▸ Text provided:
++++++++
More than half the crew aboard the 'Maersk Alabama' during a Somali pirate attack in April 2009 have filed lawsuits in Norfolk against the owner and operator of the ship
The five-day saga off the coast of Somalia ended when Navy SEALs killed three of the ship's masters' captors in a volley of rifle fire and a fourth pirate had previously surrendered to the Navy.
Though the master of Maersk Alabama, Captain Richard Phillips, was hailed as a hero, 11 former crew members allege in lawsuits filed in Norfolk Circuit Court and in Mobile, Ala., that his employers, through Phillips' actions, put them in grave danger when the ship sailed within about 250 miles of the Somalian coast despite warnings to stay at least 600 miles out because of pirate activity, according to 'The Virginia Pilot'.
Together, the suits seek nearly $50 million in damages from Norfolk-based Maersk Line Ltd., the owner of the ship, and Alabama-based Waterman Steamship Corp., which operated and crewed it under a charter.
++++++++
Pixel coordinate grounding data:

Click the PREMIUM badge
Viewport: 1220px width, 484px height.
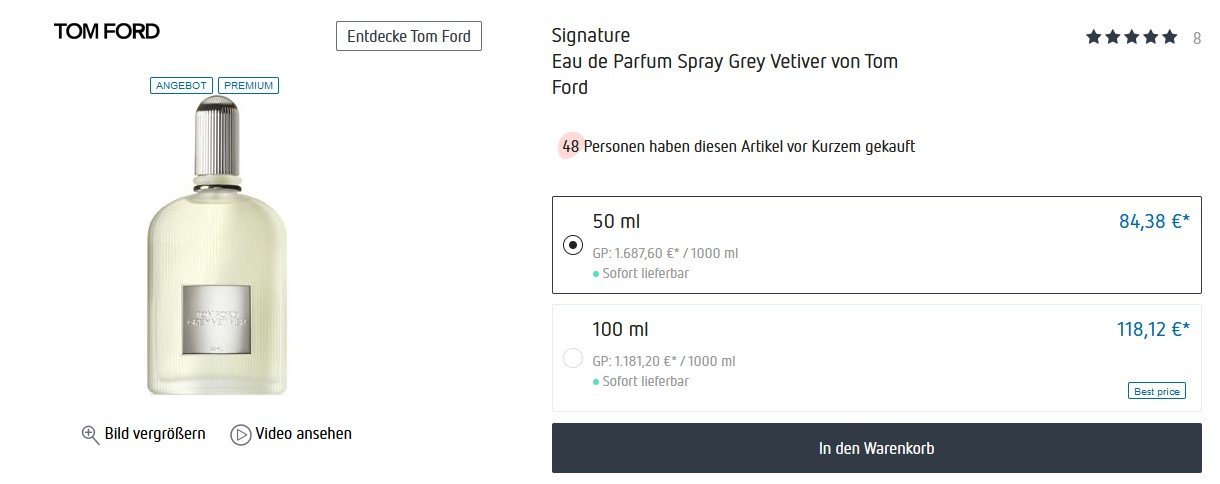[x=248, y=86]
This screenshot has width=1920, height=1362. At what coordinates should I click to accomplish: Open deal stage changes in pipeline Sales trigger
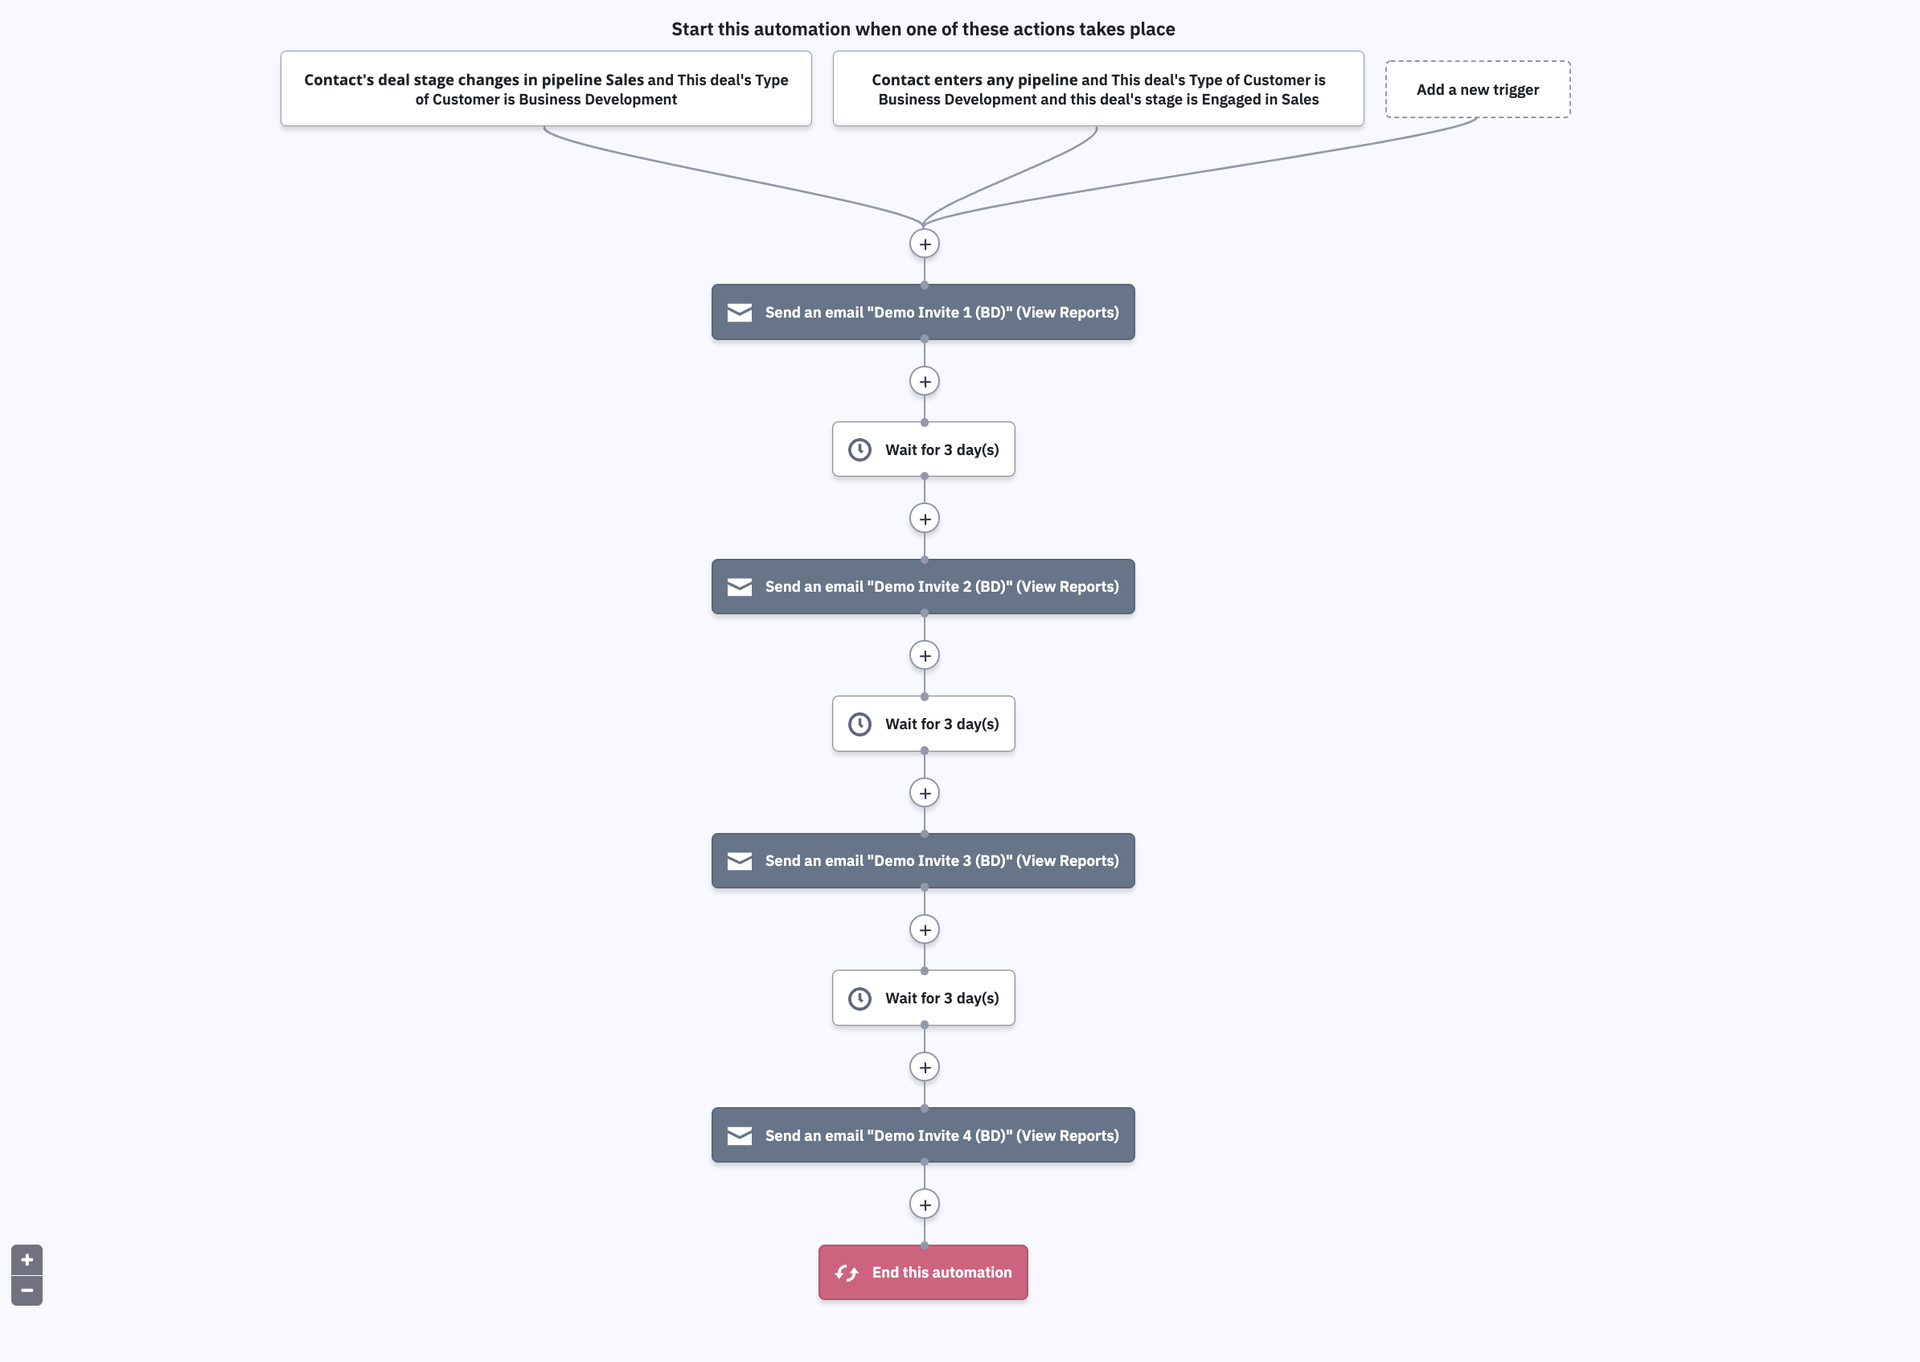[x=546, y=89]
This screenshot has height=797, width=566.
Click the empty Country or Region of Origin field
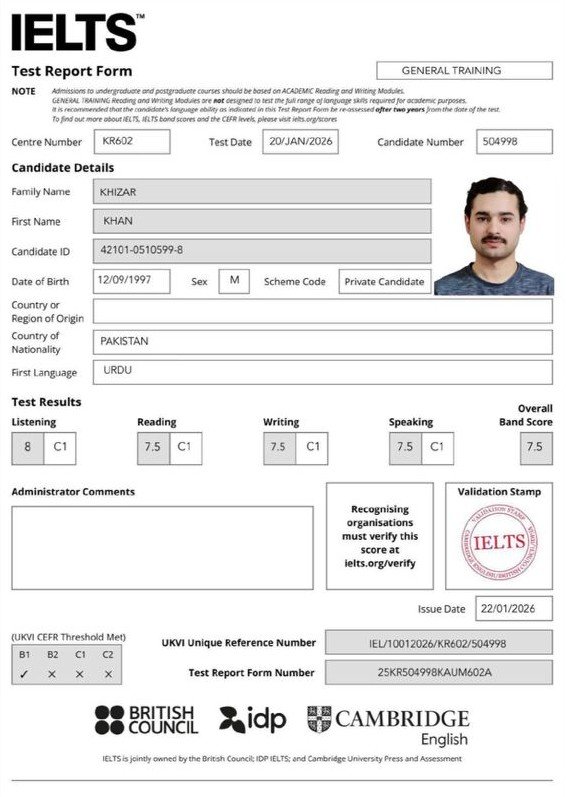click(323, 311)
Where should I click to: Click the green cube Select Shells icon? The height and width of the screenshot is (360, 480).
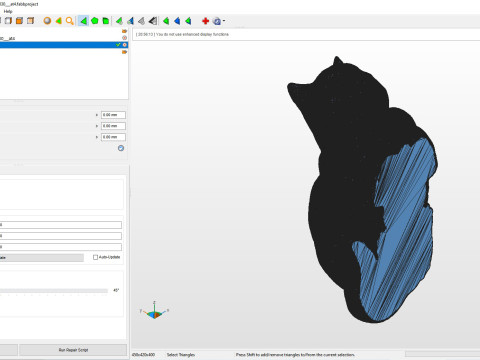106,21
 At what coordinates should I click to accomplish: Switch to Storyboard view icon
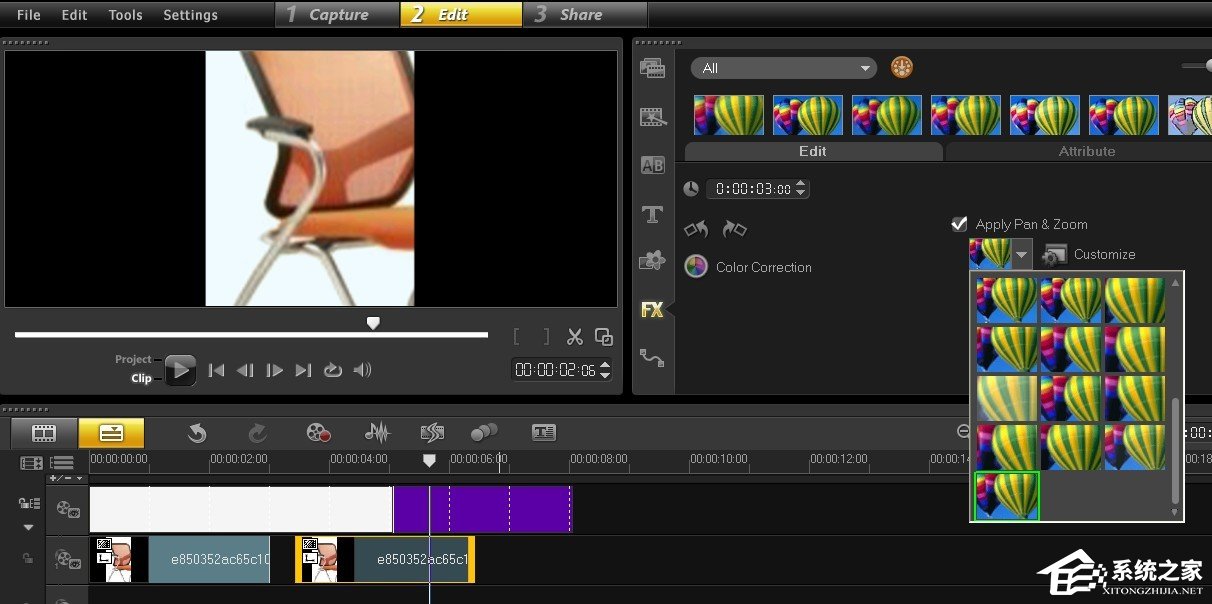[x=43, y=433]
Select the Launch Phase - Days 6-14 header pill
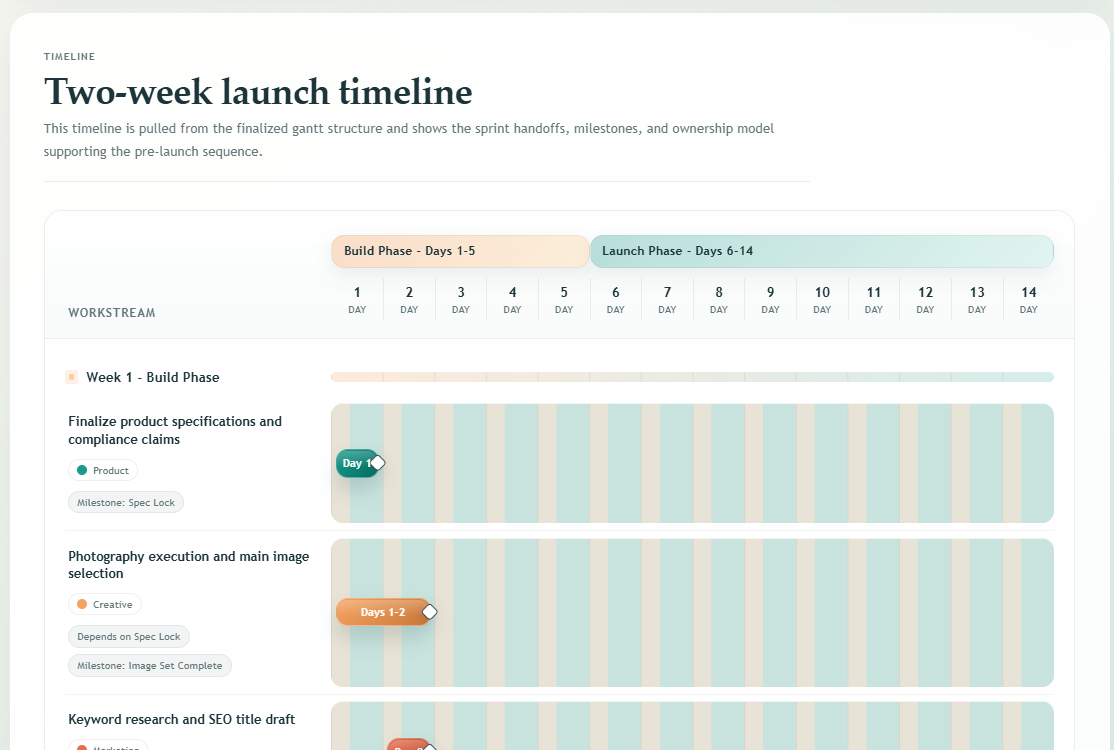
++++++++
▸ Work instruction A:
Answer these questions about the text on the Maersk Alabama lawsuits:
(i) How many former crew members filed the lawsuits?
(ii) About how close to the Somalian coast did the ship sail?
(iii) In total, how much in damages do the suits seek?
▸ Work instruction B:
Continue the text on the Maersk Alabama lawsuits from where it stops.
The listing was taken from a different source than the text.

▸ Final answer A:
(i) 11
(ii) About 250 miles
(iii) Nearly $50 million

▸ Final answer B:
Among other things, the lawsuits filed by the 11 mariners claim bodily injuries and an array of damages. They accuse the two companies of negligence, failing to provide safe working conditions, and failing to pay injured crew members reasonable compensation for medical expenses and lost wages.
Both companies deal with U.S.-flag vessels, which means crew members generally must be U.S. citizens. The 20 crew members aboard the Maersk Alabama at the time of the hijacking were from nine states, including Virginia, and Canada, according to court records filed by Waterman.
However, the Virginia crewman is reportedly not involved in the litigation.